店内に二人の荒い呼吸音が響く中、内見を終えた小咲と客の男性が戻って来た。
「忌一君、留守番ありがとう。他にもお客は来たかい?」
「いいえ、誰も」
そう答えながらも、忌一の視線は白井から外れない。
「何だ……白井君まだいたのか。っていうか、まだ茜ちゃんのこと心配してるのかい?」
カウンターで客に契約書を渡しつつ小咲が言うと、「ええ、まぁ」と白井も視線を外さずに答える。どうやら先程の内見で、客の希望の物件が見つかったらしい。店に白蛇が居座っていただけあって、商売繁盛の効果は絶大だ。
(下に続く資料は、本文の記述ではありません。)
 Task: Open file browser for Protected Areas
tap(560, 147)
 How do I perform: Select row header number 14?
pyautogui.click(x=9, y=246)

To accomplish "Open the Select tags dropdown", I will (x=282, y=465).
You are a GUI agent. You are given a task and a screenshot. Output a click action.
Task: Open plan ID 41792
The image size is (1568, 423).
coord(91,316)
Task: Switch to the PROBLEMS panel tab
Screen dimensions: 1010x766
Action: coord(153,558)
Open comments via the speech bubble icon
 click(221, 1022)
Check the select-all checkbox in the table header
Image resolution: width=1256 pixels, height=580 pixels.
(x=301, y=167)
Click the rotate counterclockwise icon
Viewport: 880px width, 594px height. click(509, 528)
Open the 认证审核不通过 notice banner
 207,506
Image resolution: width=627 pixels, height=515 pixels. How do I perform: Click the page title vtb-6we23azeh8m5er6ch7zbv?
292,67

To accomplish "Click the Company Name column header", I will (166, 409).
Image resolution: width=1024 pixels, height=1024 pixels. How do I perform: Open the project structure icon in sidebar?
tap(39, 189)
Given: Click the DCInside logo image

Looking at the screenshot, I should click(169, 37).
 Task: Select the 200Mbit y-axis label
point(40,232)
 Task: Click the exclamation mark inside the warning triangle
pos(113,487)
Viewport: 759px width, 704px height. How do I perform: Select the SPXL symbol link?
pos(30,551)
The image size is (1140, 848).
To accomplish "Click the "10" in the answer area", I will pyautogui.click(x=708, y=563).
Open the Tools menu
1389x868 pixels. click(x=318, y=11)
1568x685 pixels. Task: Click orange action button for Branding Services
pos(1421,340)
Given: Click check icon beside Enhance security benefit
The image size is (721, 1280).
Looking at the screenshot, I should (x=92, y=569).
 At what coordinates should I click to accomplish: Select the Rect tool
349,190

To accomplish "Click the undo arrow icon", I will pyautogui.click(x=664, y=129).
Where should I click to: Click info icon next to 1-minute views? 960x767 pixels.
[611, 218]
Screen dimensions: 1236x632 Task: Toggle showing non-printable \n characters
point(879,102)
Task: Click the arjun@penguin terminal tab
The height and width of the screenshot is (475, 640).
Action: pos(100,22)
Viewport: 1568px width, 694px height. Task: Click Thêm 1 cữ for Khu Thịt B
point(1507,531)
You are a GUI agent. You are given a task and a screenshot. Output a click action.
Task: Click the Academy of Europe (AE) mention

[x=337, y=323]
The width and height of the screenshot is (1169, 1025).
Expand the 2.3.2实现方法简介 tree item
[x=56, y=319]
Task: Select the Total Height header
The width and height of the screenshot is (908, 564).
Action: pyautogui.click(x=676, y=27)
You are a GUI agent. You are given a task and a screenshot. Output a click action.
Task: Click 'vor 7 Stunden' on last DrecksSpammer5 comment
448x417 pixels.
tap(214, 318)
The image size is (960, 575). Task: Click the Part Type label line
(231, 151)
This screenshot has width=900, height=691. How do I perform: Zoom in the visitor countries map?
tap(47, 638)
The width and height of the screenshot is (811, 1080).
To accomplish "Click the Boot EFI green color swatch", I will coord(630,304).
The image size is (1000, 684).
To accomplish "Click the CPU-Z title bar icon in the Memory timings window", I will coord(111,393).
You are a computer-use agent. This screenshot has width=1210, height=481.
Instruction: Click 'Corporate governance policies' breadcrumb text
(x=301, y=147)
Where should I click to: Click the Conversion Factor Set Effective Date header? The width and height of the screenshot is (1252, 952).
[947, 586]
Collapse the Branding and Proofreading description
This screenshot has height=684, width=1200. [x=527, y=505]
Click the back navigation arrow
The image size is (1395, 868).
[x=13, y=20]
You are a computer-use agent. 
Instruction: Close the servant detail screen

「じゃあ本人に直接連絡して、何処にいるのか訊いたらいいじゃない」
小咲のその一言で、忌一と白井は目の覚めるような衝撃を受けた。それはまるで後頭部をバットで殴られたような衝撃だった。しかし次の瞬間には、二人を天と地に分けた。
「携帯…電話……か」
白井はガックリとソファに倒れ込む。
「あらあら。やはりその白い肌には、人間のハイテクノロジーは合いませんでしたかぁ」
忌一は得意げにスマホを取り出すと、鼻歌を歌いながらタップする。人間に化けることは出来ても、携帯の月額料金を支払うことは、一介の眷属にはハードルが高いのだろう。
スマホを持ち、さらには茜の連絡先を知っていることで、忌一には桜爺の柿の種ポイントが五つ入った。これはデカい。